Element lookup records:
-=-=-=-=-
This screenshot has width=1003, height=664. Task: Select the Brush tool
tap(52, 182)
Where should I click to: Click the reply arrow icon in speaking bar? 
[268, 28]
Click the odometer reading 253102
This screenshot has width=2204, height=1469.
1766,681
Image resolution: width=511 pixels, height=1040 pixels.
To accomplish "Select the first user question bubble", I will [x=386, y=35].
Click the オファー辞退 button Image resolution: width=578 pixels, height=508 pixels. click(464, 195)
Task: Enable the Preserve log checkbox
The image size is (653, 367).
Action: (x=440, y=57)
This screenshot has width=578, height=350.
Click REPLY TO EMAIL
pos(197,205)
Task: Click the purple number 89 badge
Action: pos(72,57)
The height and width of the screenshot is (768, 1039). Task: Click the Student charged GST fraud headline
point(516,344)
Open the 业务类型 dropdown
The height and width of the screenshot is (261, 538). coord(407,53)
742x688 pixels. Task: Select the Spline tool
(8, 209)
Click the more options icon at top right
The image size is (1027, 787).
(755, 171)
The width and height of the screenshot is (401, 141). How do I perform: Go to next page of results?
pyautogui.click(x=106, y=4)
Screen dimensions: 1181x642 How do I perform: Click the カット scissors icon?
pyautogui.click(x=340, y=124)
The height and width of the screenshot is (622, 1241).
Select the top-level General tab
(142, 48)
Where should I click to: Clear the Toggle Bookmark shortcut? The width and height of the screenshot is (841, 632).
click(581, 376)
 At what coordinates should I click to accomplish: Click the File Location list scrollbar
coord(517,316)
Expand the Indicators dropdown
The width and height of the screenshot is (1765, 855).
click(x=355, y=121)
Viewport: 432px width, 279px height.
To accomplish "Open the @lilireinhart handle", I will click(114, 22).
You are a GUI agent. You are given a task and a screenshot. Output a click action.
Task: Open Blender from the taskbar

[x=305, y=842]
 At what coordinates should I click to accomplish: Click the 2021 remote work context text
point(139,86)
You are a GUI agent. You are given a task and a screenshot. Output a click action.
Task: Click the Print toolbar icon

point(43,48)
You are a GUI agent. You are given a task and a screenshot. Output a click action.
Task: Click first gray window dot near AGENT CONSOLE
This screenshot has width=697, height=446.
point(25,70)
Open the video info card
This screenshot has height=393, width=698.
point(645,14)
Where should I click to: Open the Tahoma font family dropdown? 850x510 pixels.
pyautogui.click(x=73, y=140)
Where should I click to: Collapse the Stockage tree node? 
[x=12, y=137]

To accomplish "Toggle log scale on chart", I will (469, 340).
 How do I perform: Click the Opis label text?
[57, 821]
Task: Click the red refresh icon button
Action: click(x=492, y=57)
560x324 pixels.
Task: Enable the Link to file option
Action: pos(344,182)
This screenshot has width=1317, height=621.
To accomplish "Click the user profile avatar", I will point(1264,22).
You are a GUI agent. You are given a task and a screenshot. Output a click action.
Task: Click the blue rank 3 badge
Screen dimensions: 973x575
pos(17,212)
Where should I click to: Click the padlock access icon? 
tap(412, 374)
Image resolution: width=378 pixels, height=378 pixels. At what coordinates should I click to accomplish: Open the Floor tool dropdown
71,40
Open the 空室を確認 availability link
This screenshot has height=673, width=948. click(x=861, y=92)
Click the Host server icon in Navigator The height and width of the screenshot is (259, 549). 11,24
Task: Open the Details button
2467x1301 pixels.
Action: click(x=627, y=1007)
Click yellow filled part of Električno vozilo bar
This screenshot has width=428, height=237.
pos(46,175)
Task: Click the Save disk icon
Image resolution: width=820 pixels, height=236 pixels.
-=-=-=-=-
● **Task statement**: Repeat, word for word, the lines of the material from the one containing "Open the 空室を確認 availability link" through the end of the material, including both.

● **The solution**:
Open the 空室を確認 availability link
This screenshot has height=673, width=948. click(x=861, y=92)
Click the Host server icon in Navigator The height and width of the screenshot is (259, 549). 11,24
Task: Open the Details button
2467x1301 pixels.
Action: click(x=627, y=1007)
Click yellow filled part of Električno vozilo bar
This screenshot has width=428, height=237.
pos(46,175)
Task: Click the Save disk icon
Image resolution: width=820 pixels, height=236 pixels.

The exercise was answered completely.